The warranty of seaworthiness requires that the ship, including the hull,
decks, and machinery, be reasonably fit for the purpose for which they
are used. Plaintiff's allegation that the vessel was unseaworthy because
there was a shortage of crew available to open the stairwell covers and
vent hatches, which lead to his having to perform those tasks alone resulting
in his back injury, was sufficient to raise an issue of fact to be resolved
by a jury. Jones Act: Plaintiff's allegation that the health care
provider assigned by the owner failed to exercise due care when reassigning
plaintiff back to work was a sufficient allegation of Jones Act negligence
to be resolved by a jury.
Grosse
Ile Bridge Co. v. American Steamship
Sixth Circuit Court of Appeals
September 9, 2002
Collisions/Casualties: On September
6, 1992, the M/V H. Lee White, a 700-foot cargo vessel carrying 67 million
pounds of iron ore, struck the Grosse Ile Toll Bridge, a pivot-swinging
drawbridge on the Trenton Channel of the Detroit River.
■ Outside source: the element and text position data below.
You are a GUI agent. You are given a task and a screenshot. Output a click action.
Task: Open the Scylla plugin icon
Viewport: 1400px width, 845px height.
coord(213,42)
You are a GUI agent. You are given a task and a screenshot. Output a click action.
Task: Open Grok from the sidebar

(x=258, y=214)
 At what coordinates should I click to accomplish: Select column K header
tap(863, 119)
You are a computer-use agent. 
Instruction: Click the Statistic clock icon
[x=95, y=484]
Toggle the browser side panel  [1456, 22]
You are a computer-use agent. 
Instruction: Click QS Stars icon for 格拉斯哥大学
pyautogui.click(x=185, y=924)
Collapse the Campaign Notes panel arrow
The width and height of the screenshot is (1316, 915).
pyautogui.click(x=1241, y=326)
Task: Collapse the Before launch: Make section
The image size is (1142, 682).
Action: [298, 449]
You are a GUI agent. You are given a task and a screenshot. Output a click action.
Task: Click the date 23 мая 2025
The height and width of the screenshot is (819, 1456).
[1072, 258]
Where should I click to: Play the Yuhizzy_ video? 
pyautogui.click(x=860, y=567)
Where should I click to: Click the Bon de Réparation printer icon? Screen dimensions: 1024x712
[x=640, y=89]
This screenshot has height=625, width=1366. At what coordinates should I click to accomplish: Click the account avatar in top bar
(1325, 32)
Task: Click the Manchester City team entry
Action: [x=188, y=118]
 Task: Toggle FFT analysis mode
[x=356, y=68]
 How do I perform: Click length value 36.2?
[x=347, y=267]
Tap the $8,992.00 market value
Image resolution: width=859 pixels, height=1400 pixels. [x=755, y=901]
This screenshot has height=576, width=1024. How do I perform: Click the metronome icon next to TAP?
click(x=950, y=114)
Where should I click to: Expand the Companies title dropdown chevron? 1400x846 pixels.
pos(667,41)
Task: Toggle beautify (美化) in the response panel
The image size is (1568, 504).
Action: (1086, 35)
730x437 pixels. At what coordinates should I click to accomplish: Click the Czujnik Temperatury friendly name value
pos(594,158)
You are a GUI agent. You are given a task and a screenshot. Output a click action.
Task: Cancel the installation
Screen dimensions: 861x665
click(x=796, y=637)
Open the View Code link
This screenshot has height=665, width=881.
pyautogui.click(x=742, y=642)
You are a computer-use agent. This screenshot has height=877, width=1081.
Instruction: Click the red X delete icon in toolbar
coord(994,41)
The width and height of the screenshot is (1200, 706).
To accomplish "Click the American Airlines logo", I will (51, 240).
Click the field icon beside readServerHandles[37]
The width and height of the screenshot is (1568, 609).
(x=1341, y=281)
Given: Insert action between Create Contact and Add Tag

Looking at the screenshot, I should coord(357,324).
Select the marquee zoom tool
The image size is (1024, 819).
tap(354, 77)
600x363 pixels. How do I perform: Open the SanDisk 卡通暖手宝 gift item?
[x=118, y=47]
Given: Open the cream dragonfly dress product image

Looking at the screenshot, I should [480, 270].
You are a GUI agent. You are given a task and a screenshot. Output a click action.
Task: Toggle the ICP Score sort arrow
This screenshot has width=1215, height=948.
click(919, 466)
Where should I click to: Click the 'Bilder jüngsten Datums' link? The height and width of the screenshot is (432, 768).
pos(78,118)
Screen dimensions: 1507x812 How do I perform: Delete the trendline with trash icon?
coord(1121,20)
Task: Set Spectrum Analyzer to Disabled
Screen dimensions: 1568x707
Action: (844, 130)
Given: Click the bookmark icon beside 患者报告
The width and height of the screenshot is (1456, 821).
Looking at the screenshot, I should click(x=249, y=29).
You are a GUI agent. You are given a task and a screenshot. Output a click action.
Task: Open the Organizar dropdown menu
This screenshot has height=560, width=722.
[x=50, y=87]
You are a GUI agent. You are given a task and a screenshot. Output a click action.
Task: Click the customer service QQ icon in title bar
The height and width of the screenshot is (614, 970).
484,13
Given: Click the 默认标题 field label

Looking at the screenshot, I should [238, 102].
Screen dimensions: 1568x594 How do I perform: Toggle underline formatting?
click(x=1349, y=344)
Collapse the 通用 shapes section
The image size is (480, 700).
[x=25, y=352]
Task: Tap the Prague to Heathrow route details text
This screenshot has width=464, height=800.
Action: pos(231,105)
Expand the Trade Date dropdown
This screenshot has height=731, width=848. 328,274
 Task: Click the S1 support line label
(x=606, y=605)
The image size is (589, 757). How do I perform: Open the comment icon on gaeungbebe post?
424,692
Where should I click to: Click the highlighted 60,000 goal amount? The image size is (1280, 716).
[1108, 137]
The district court
properly found that the bridge was at fault for not timely swinging the
bridge open. The district court erred, however, in absolving the vessel
from any fault. Once the captain of the vessel decided to stop short of
the bridge by reversing engines, it was unreasonable to delay dropping
the port-bow anchor which could have stopped the vessel short of the bridge.
Bianco
v. Georgia Pacific Co.
Eleventh Circuit Court of Appeals
September 3, 2002
Longshore & Harbor Workers' Act:
To be eligible for benefits under the Act, a work-related injury must occur
"upon the navigable waters of the United States (including any adjoining
pier, wharf, dry dock, terminal, building way, marine railway, or other
adjoining area customarily used by an employer in loading, unloading, repairing,
dismantling, or building a vessel)." 33 U.S.C. § 903(a). Although
claimant was injured at a sheet rock production plant that adjoined the
navigable waters of the United States, the location of her injury was not
in an area customarily used by an employer in loading, unloading, repairing,
or building a vessel. Claimant was therefore not covered by the Act.